_Directions for this task_
Starting at the first line of the entries below, output every line exactly, up to and including the line with "Task: Open Hildesheim".

_Collected data_
⟨
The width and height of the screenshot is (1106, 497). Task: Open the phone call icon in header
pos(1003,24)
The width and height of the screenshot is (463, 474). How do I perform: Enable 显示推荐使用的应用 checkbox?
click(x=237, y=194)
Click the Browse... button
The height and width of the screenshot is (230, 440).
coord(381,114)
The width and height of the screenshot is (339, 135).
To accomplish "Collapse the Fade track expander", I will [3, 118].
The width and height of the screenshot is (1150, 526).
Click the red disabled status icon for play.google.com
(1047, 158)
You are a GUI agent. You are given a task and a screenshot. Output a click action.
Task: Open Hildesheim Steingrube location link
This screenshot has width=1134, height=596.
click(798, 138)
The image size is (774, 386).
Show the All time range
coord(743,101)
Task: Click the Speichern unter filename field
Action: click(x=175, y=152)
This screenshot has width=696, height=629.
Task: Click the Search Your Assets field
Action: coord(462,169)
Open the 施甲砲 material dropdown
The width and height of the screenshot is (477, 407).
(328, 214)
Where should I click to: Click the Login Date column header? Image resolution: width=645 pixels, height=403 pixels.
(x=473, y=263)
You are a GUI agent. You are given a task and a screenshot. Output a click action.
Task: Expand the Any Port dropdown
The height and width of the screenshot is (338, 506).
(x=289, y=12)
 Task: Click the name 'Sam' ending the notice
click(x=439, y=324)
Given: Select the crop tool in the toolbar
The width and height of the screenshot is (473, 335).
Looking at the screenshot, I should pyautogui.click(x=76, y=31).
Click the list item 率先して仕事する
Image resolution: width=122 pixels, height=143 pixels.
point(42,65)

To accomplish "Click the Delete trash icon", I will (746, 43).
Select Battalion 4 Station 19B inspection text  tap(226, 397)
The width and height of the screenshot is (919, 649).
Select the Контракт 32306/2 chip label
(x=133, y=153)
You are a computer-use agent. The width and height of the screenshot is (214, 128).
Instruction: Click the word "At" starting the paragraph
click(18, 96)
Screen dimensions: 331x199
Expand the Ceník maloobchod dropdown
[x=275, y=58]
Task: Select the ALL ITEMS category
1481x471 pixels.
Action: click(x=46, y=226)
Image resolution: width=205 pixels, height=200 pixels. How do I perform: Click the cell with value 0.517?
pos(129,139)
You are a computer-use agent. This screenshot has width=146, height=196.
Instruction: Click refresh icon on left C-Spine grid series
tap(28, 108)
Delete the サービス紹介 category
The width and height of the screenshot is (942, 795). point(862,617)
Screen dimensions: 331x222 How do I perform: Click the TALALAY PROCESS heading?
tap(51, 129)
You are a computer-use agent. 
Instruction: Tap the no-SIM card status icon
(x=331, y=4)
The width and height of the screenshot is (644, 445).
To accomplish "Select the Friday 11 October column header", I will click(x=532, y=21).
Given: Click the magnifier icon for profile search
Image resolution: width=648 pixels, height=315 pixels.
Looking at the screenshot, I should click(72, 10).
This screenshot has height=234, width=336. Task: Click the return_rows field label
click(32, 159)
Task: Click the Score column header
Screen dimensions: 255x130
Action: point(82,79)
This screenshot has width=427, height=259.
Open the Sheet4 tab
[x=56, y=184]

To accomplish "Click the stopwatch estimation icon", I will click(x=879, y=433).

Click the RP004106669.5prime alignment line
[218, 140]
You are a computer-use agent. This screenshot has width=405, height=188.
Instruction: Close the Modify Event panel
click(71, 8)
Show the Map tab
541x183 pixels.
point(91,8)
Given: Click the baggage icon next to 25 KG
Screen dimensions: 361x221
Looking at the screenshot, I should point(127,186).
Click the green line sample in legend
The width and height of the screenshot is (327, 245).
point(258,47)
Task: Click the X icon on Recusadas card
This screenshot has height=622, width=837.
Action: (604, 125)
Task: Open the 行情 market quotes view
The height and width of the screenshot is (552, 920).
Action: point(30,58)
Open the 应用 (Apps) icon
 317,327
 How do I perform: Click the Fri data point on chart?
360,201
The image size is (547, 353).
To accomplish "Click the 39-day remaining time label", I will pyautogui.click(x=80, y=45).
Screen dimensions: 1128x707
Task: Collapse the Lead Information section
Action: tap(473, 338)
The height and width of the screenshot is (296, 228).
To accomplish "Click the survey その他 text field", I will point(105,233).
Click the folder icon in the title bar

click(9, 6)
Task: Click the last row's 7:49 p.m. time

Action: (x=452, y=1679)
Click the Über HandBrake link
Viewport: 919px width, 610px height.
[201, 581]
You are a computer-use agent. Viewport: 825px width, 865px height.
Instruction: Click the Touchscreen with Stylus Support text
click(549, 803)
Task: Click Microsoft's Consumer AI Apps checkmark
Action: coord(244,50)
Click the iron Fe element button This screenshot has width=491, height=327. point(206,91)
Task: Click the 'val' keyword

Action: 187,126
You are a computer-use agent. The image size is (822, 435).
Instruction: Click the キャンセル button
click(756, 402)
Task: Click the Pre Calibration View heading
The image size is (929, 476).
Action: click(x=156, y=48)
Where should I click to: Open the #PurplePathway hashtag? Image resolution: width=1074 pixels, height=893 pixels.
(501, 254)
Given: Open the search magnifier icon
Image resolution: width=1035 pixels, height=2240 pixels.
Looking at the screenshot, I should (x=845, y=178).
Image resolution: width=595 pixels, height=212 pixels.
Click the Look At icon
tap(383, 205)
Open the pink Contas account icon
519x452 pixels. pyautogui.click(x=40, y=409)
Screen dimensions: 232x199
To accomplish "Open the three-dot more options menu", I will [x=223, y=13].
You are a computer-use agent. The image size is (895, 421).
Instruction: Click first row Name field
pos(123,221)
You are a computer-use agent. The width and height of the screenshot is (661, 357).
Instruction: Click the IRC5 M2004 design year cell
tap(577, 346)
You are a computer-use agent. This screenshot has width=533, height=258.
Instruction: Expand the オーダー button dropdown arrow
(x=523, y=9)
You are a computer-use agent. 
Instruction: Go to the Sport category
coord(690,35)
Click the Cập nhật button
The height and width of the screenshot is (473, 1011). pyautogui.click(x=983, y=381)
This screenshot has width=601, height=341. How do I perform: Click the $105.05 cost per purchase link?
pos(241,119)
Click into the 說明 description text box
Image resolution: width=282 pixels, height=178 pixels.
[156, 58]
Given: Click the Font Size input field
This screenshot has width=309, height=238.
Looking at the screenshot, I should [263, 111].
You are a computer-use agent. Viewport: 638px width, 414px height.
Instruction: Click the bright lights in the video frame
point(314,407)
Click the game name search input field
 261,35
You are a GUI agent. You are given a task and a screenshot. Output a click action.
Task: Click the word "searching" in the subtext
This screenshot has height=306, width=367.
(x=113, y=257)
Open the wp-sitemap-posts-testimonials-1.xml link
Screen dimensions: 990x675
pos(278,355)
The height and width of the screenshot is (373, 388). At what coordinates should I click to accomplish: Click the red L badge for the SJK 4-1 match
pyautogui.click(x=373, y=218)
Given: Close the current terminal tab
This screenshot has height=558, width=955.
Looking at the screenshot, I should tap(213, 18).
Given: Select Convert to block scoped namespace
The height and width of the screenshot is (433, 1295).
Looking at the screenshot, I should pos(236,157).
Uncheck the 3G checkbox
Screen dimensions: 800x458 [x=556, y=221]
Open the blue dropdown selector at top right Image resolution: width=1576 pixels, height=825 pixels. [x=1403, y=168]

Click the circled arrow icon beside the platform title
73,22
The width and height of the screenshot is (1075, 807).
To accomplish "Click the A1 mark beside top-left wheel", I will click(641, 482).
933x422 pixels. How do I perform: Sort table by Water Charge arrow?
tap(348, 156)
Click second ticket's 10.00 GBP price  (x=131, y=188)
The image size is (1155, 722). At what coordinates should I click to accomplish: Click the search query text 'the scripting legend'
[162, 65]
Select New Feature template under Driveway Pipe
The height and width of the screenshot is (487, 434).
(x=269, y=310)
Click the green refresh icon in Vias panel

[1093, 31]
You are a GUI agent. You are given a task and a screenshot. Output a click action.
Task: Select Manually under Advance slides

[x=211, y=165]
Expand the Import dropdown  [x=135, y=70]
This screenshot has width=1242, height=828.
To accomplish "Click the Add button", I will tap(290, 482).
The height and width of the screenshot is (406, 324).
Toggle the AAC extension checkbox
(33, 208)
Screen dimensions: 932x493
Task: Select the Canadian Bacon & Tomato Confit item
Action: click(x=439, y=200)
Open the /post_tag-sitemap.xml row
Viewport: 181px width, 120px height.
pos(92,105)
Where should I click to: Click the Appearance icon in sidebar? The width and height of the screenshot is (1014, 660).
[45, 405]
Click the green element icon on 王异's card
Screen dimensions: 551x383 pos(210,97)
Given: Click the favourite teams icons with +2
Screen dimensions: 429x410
⟩
_Task solution_
The width and height of the screenshot is (1106, 497). Task: Open the phone call icon in header
pos(1003,24)
The width and height of the screenshot is (463, 474). How do I perform: Enable 显示推荐使用的应用 checkbox?
click(x=237, y=194)
Click the Browse... button
The height and width of the screenshot is (230, 440).
coord(381,114)
The width and height of the screenshot is (339, 135).
To accomplish "Collapse the Fade track expander", I will [3, 118].
The width and height of the screenshot is (1150, 526).
Click the red disabled status icon for play.google.com
(1047, 158)
You are a GUI agent. You are given a task and a screenshot. Output a click action.
Task: Open Hildesheim Steingrube location link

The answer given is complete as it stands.